Data shown.
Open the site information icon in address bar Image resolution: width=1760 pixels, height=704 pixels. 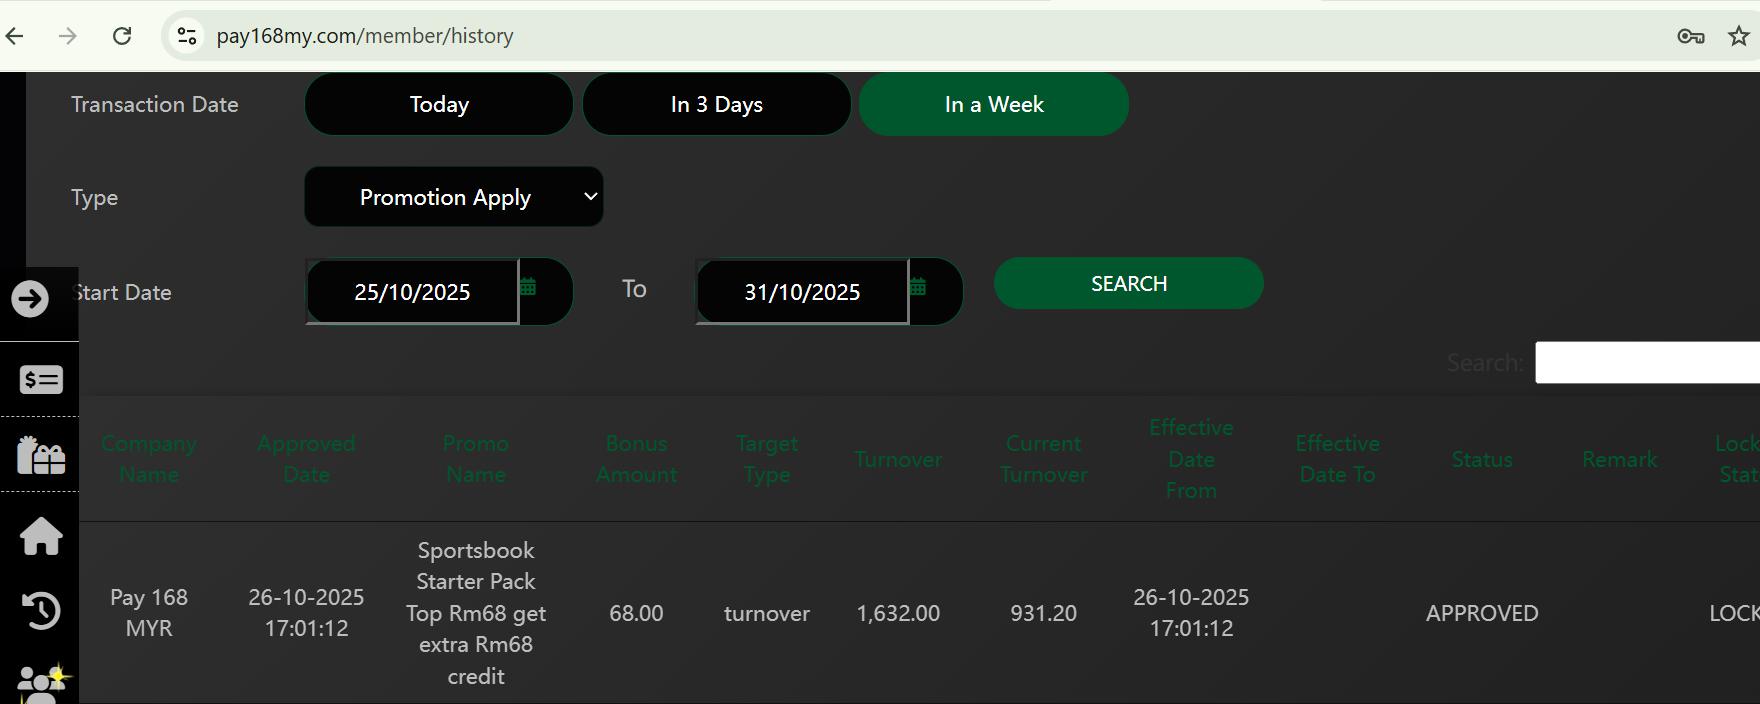click(x=187, y=36)
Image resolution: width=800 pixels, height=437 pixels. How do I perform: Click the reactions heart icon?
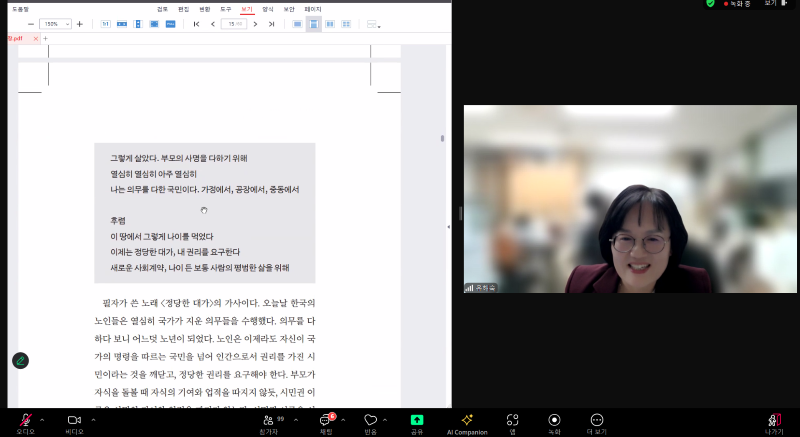370,420
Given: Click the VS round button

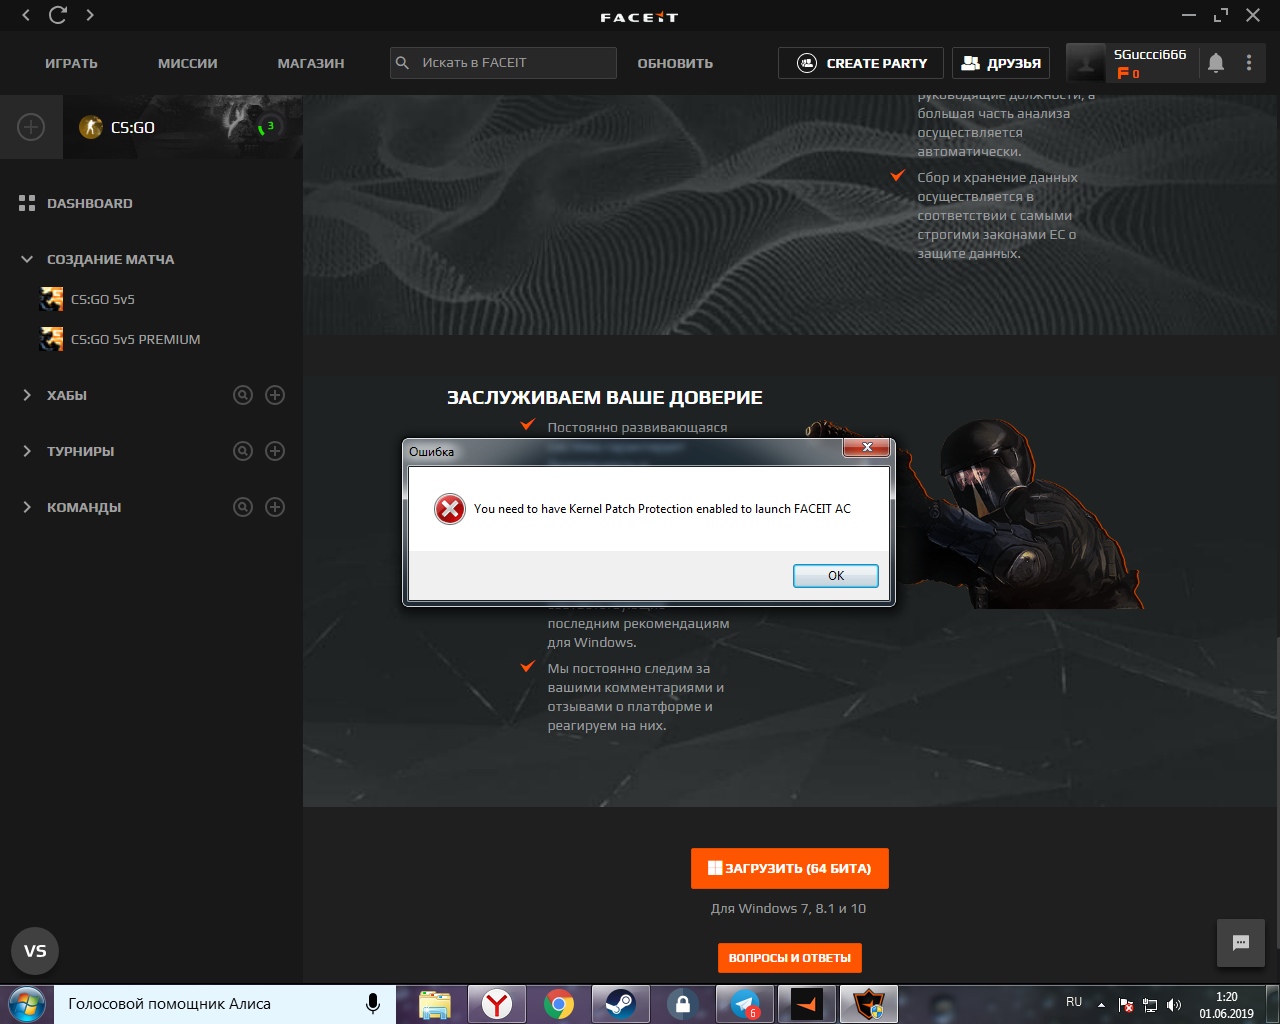Looking at the screenshot, I should click(35, 951).

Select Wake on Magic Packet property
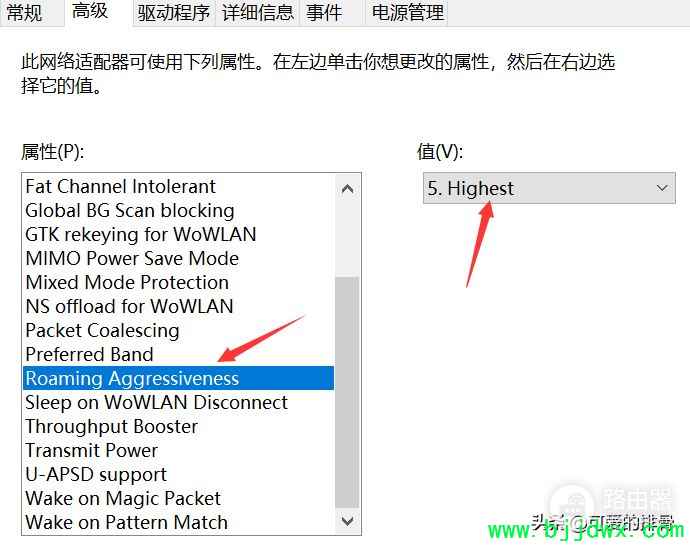[x=178, y=499]
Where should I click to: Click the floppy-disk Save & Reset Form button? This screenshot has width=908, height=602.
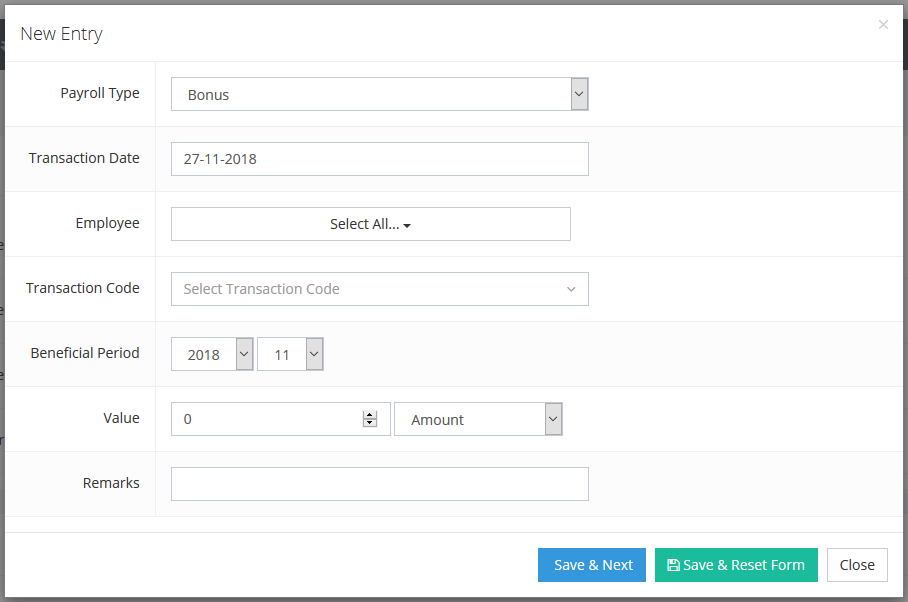736,565
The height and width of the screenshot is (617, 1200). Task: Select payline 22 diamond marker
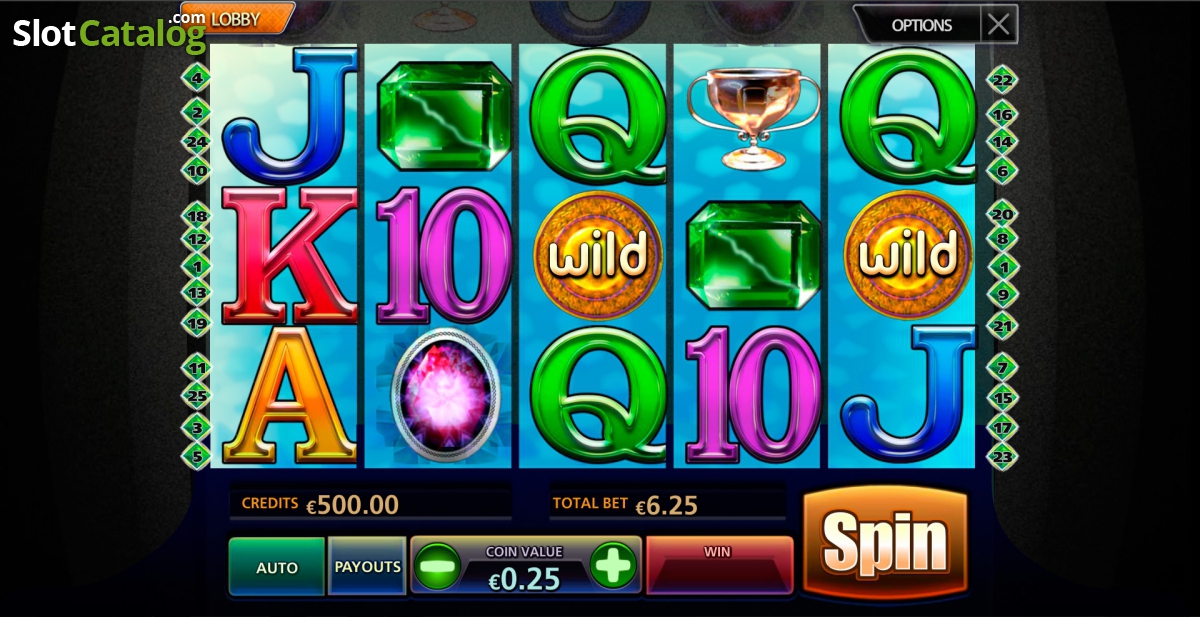pyautogui.click(x=1002, y=79)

What you should do. Only what runs from the line with "Given: Click the VS round button" through the last line of the listing above belongs in the answer, set down exactly and free of pictures.

Result for this task.
Given: Click the VS round button

Looking at the screenshot, I should click(35, 951).

Select Wake on Magic Packet property
[x=178, y=499]
Where should I click to: Click the floppy-disk Save & Reset Form button? This screenshot has width=908, height=602.
736,565
The height and width of the screenshot is (617, 1200). Task: Select payline 22 diamond marker
pyautogui.click(x=1002, y=79)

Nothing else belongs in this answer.